PROBLEM DESCRIPTION:
Count the lines of the material below that contain the string "resolution". Case matters. Give only the number.

PROVIDED MATERIAL:
_ _ _ _ _

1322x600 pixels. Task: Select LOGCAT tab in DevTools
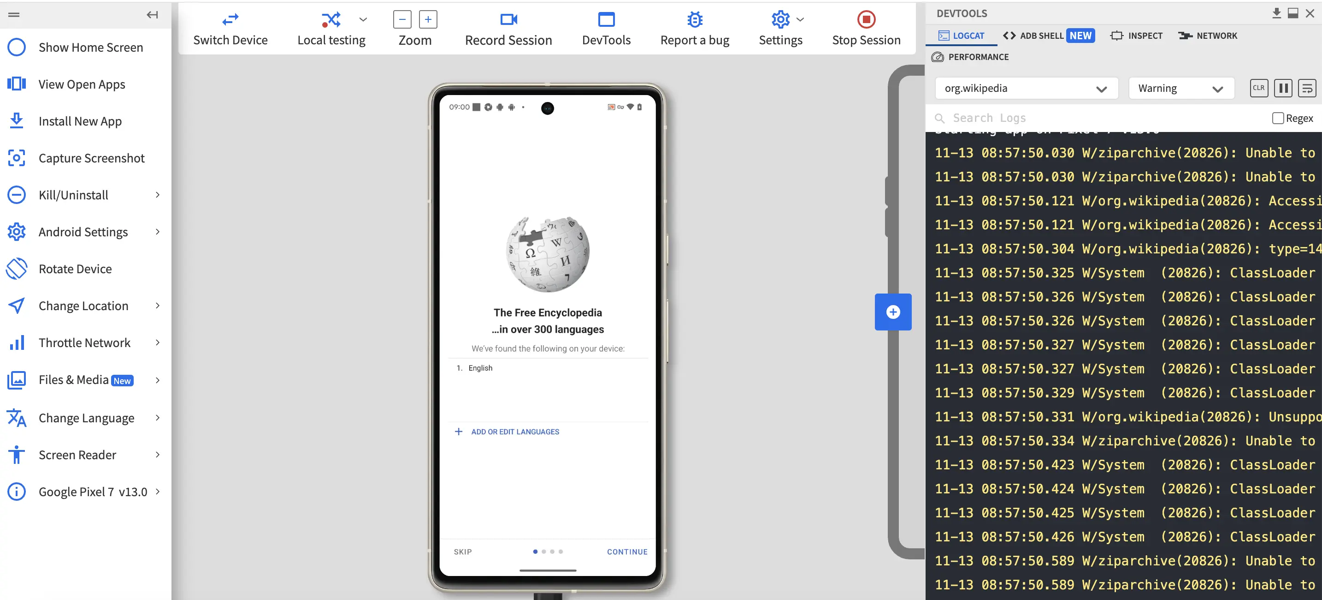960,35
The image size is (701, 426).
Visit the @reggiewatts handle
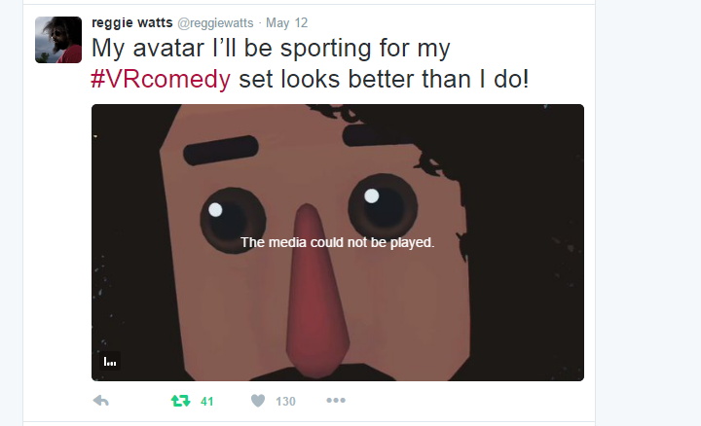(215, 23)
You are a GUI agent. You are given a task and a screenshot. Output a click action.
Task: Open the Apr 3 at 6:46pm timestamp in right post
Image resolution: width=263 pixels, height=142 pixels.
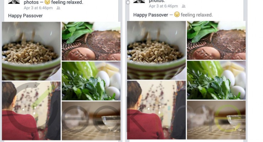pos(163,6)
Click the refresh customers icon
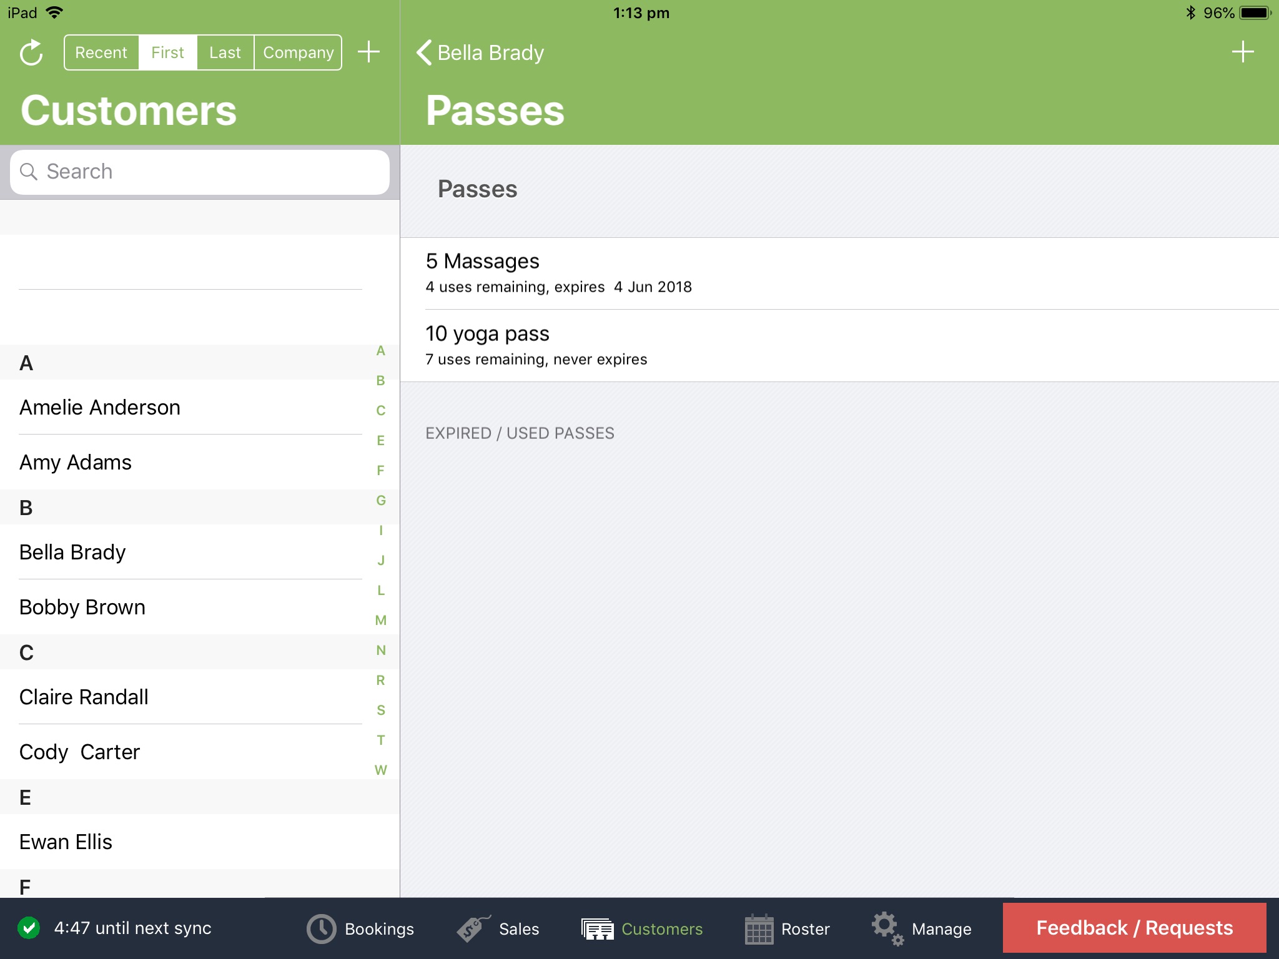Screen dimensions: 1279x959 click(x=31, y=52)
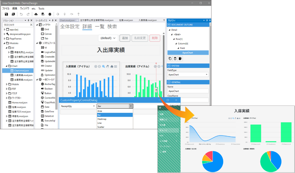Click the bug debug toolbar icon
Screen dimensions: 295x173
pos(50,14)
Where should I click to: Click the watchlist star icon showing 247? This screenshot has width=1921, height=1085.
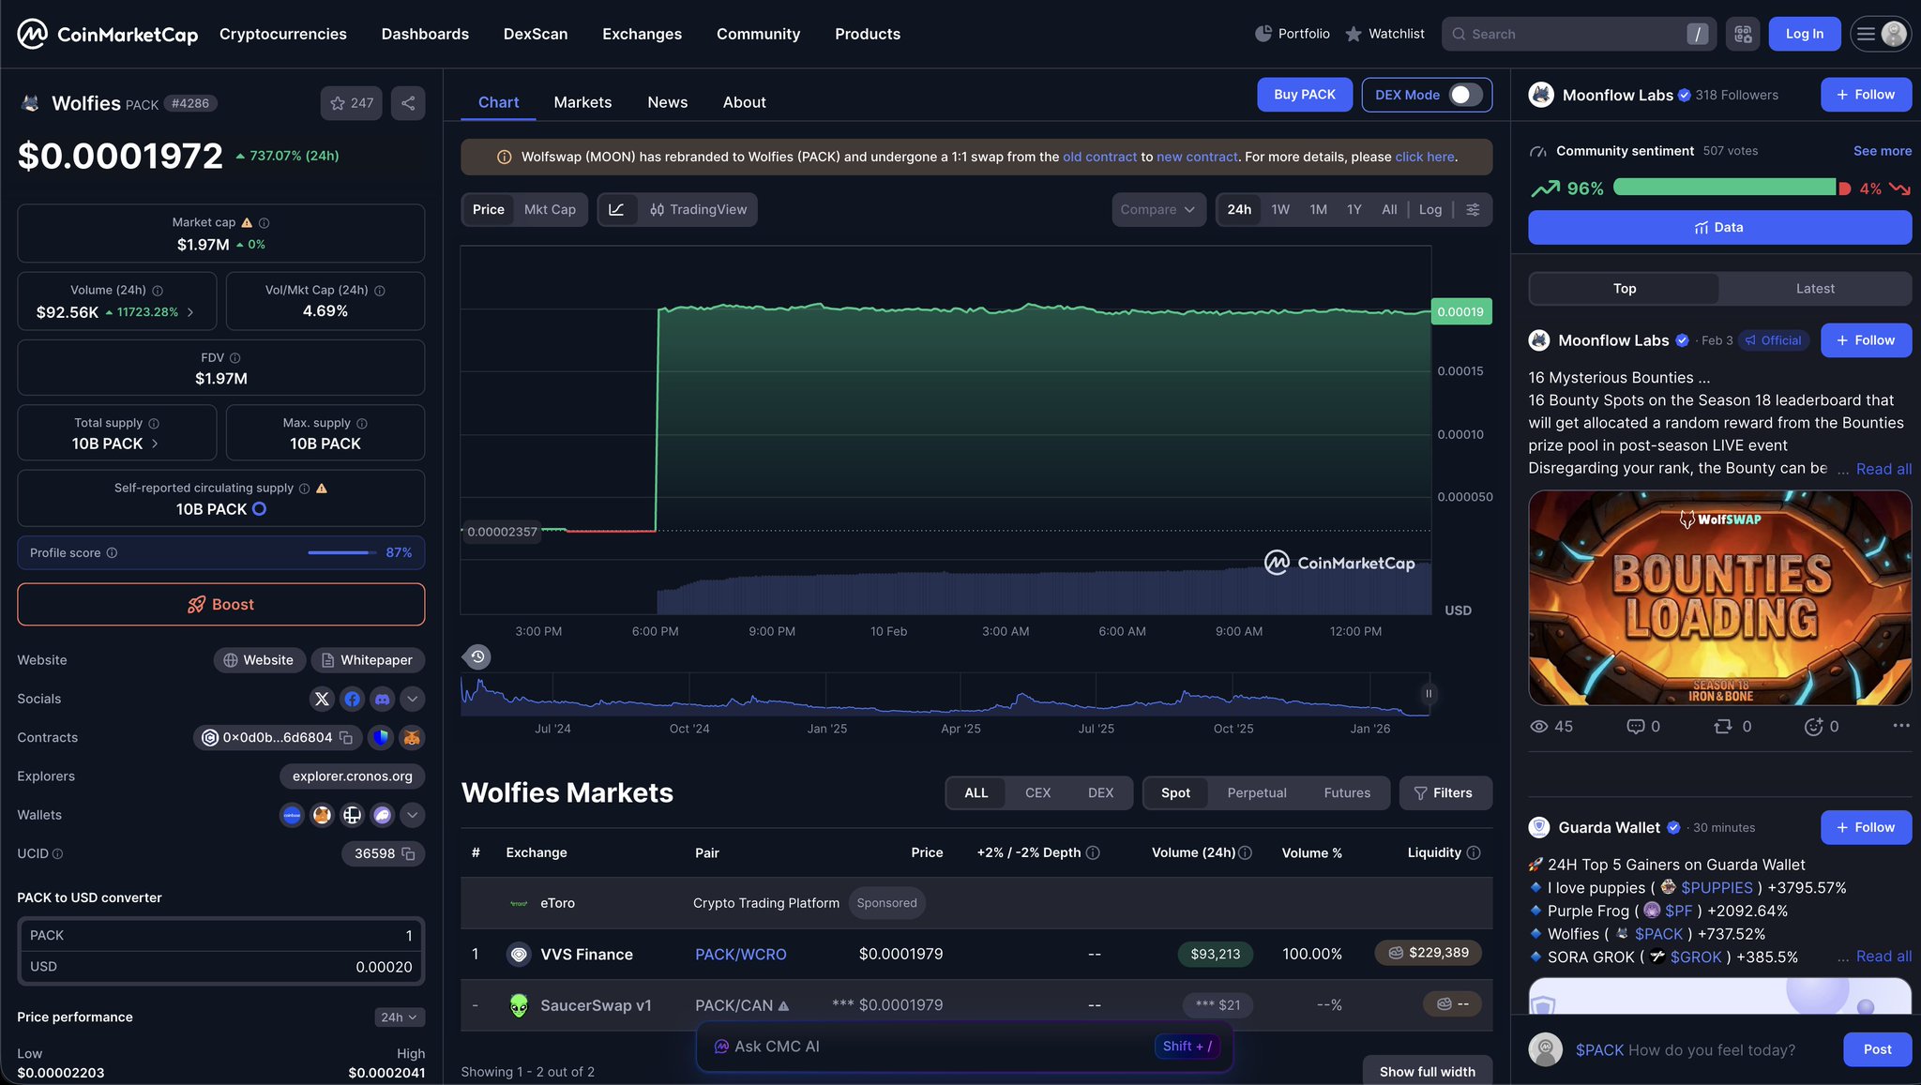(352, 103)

_ _ _ _ _

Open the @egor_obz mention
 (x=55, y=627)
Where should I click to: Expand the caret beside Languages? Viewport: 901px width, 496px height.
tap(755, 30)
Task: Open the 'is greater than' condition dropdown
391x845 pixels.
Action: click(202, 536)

_ _ _ _ _

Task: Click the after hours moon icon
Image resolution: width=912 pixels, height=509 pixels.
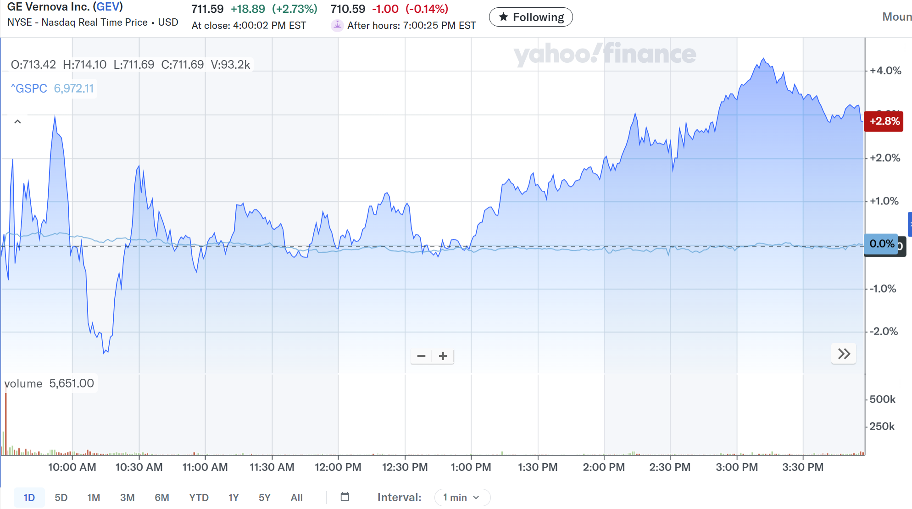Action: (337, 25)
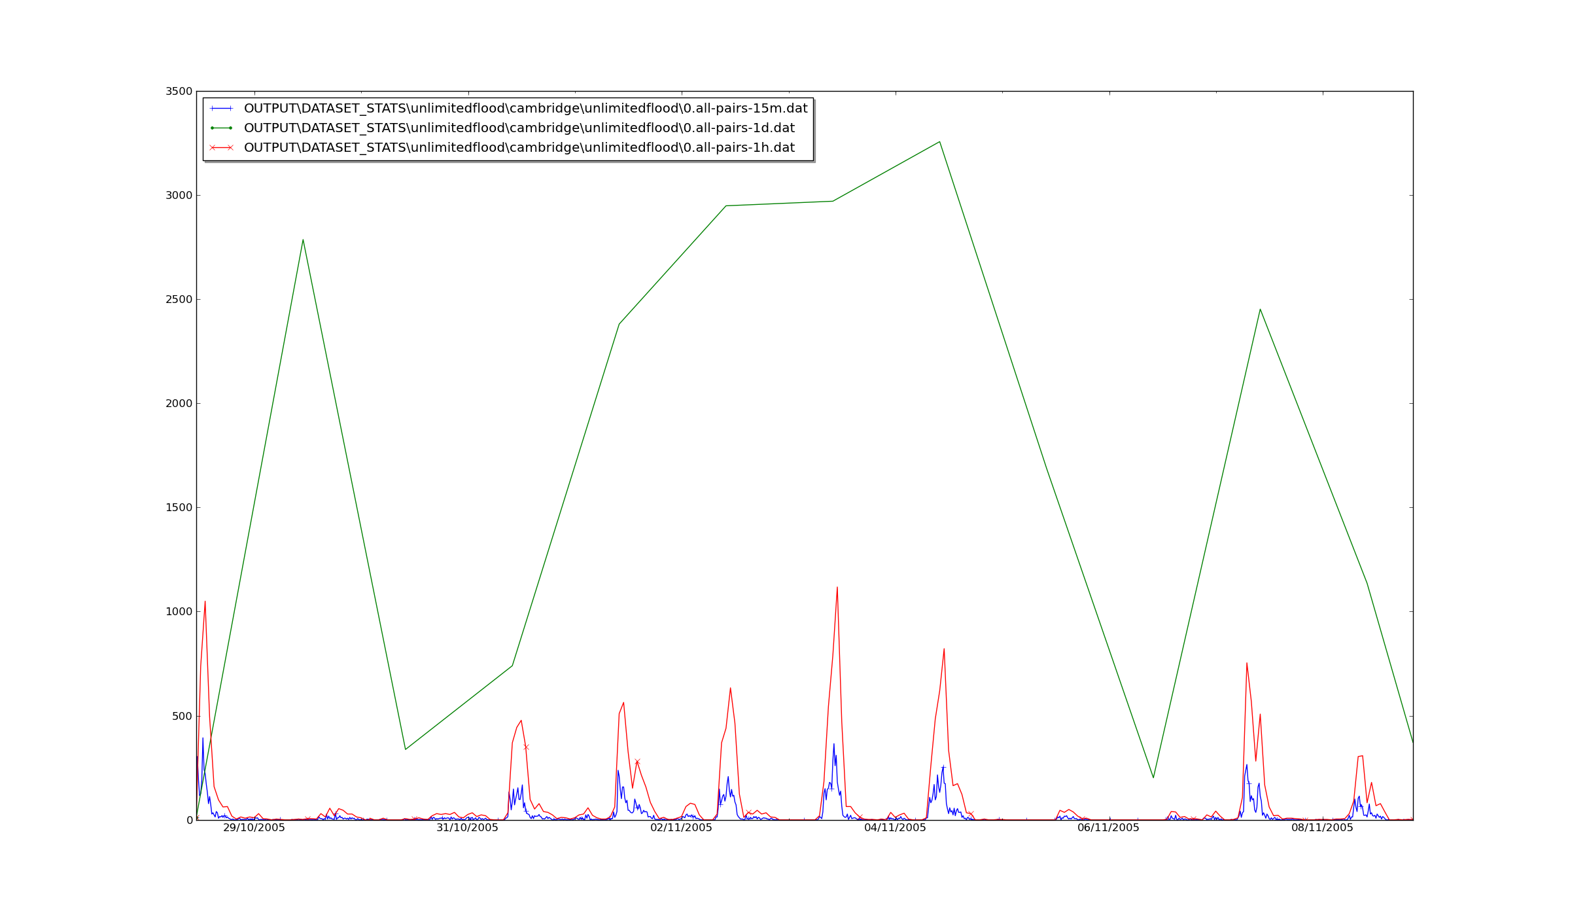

_ _ _ _ _

WRITTEN SOLUTION:
2